Enfin le vrai choc de société, le vrai enjeu de ce nouveau siècle.
Le danger finalement nommé : wokisme.
Enfin ! Enfin notre droite bien française importe LA panique morale de la droite américaine ! Après Jair Bolsonaro et Donald Trump, ces phares de la pensée néo-conservatrice, il était temps que nous nous attaquions nous aussi à la recherche en sciences humaines et sociales. On avait eu les gender studies, la théorie du genre, on a fait un petit détour par l’écriture inclusive puis l’islamogauchisme, mais on se perdait un peu alors bienvenue au nouveau danger, celui qui unifie tous les réactionnaires français : le wokisme !

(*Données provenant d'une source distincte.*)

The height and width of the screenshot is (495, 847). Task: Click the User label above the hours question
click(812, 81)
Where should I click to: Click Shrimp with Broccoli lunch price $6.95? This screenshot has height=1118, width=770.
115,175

Certains dans ma famille politique pensent, naïvement, qu’il s’agit d’un épouvantail que l’on agite pour parler d’un mouvement de jeunes gens “éveillés”, qui interrogent l’histoire et ses déterminismes, remettent en questions les dominations de nos sociétés, se questionnent sur nos grands hommes, demandent un égal traitement des humains quels qu’ils soient ou s’intéressent par exemple à la manière dont le langage produit des normes.

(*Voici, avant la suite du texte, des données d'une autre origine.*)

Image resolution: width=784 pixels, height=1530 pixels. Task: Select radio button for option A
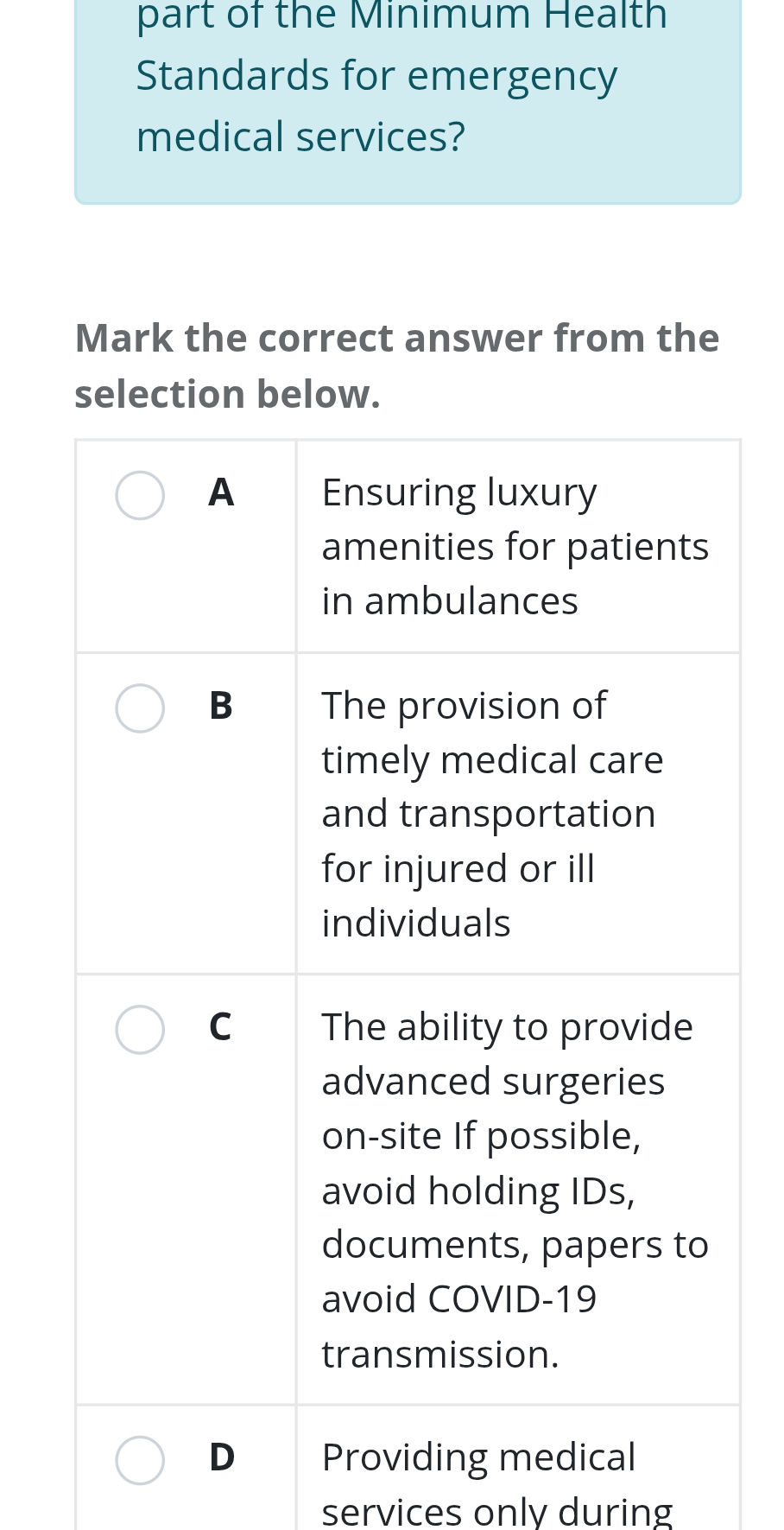[140, 494]
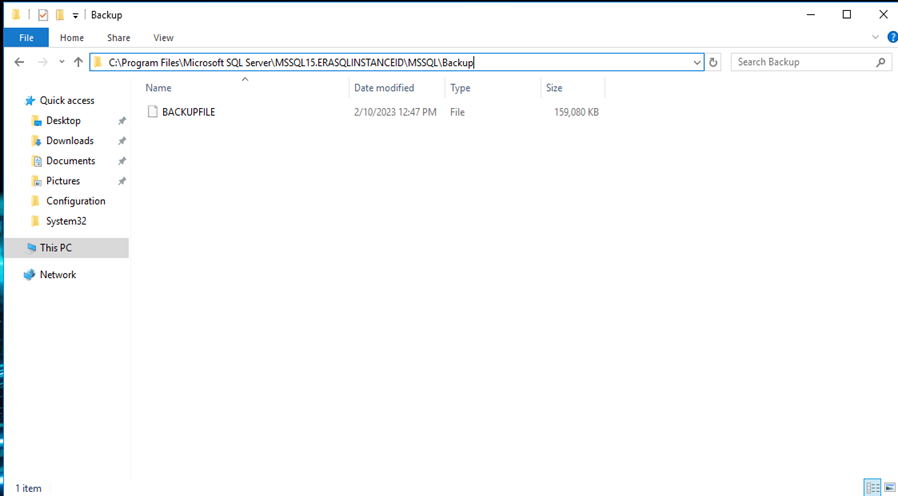Expand the Quick access toolbar customize dropdown
898x496 pixels.
(75, 16)
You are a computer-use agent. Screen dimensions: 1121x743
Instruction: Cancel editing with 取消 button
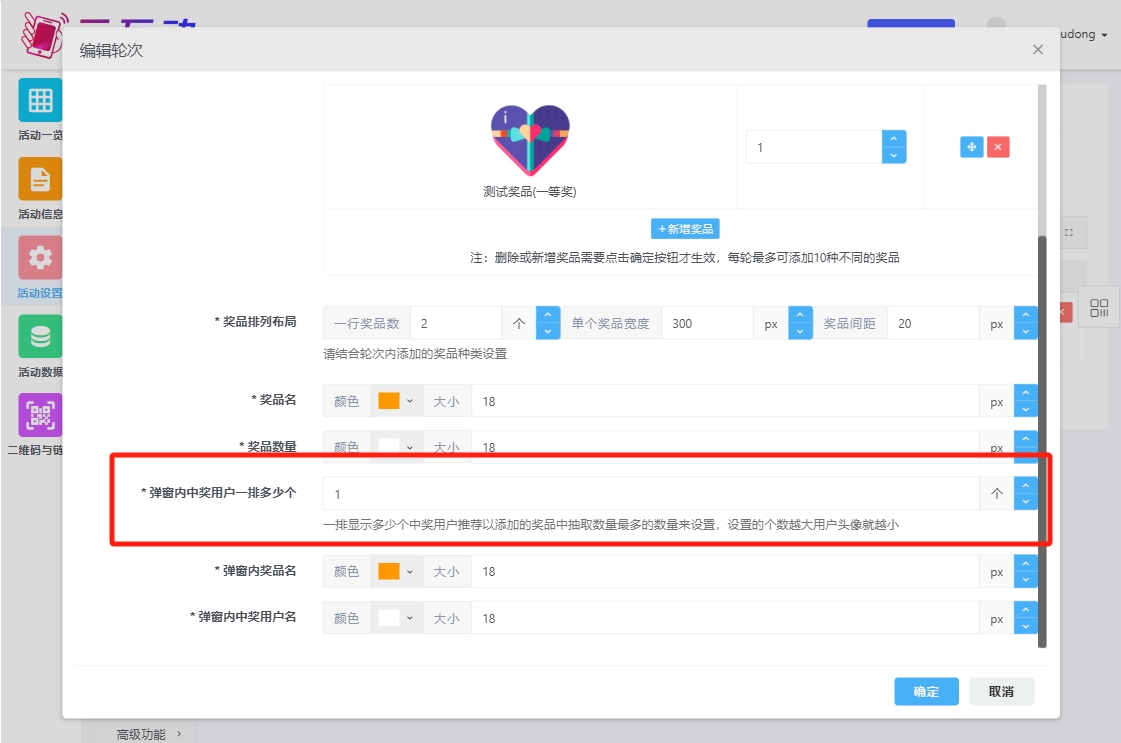pyautogui.click(x=1001, y=691)
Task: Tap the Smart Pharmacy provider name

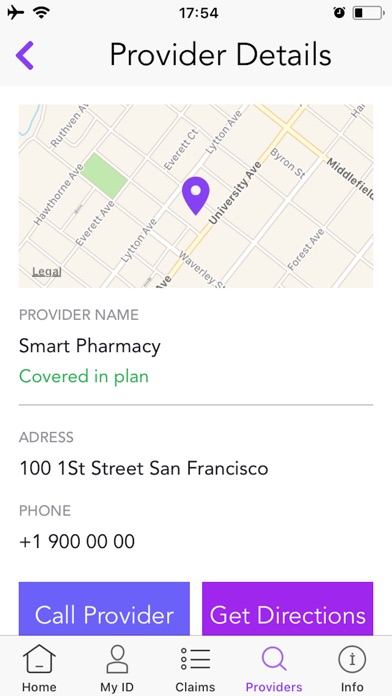Action: point(90,346)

Mais pour vous, on l’a bien compris, ce sont des extrémistes. Des extrémistes que vous estimez parfois même plus dangereux que l’extrême-droite. Cette extrême-droite qui menace de mort des personnalités politiques,
celle qui produit des tribunes appelant à la guerre civile,
celle qui a fomenté dix attentats déjoués depuis 2017,
celle qui se reconstitue en nouvelles cellules malgré les dissolutions.
Ce danger là, visiblement, ne mérite pas de débat dans notre Assemblée.

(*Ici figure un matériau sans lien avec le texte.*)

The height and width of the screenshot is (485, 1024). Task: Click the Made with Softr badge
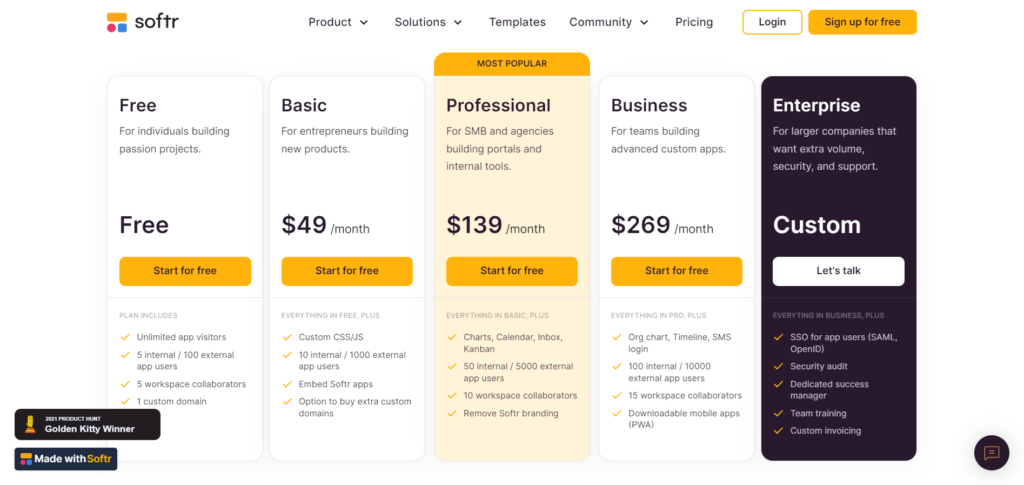tap(66, 459)
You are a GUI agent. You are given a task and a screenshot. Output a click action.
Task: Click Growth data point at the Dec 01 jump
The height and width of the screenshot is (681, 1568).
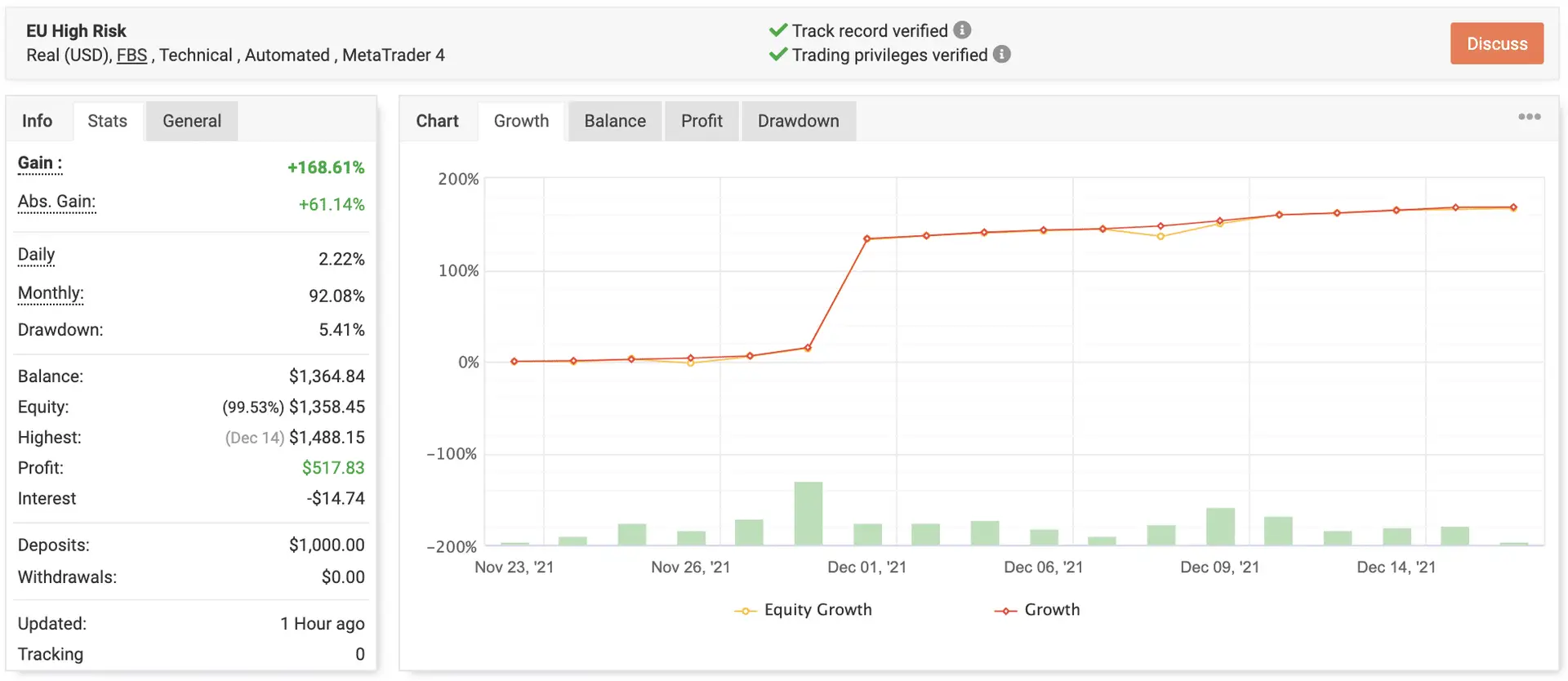[866, 238]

Et sur ce point, je me réjouis de constater que vous êtes sur la même ligne que le Gouvernement.
Rendez-vous compte ! Au moment même où toutes les écoles étaient dans la tourmente de la valse des protocoles sanitaires, notre ministre Blanquer a posé un acte fort : ouvrir un colloque sur le wokisme !
Un colloque où s’est libérée une parole de comptoir durant deux jours sur la résistance à toute forme de progressisme, à toute forme de liberté académique.
Voilà la vraie priorité!

Une priorité aussi, pour la ministre de la Recherche. Au moment où les étudiants souffraient des mois de confinement, de distanciel, de précarité galopante, Mme Vidal a su justement nommer le mal et commander une enquête au CNRS sur l’islamo-gauchisme qui gangrènerait nos universités ! Peu importe si le CNRS a condamné l’utilisation d’un terme qui n’a “aucune réalité scientifique” et une enquête qui “remet en cause les libertés académiques ». Peu importe si cette enquête n’a jamais vu le jour : l’essentiel c’est d’en avoir parlé.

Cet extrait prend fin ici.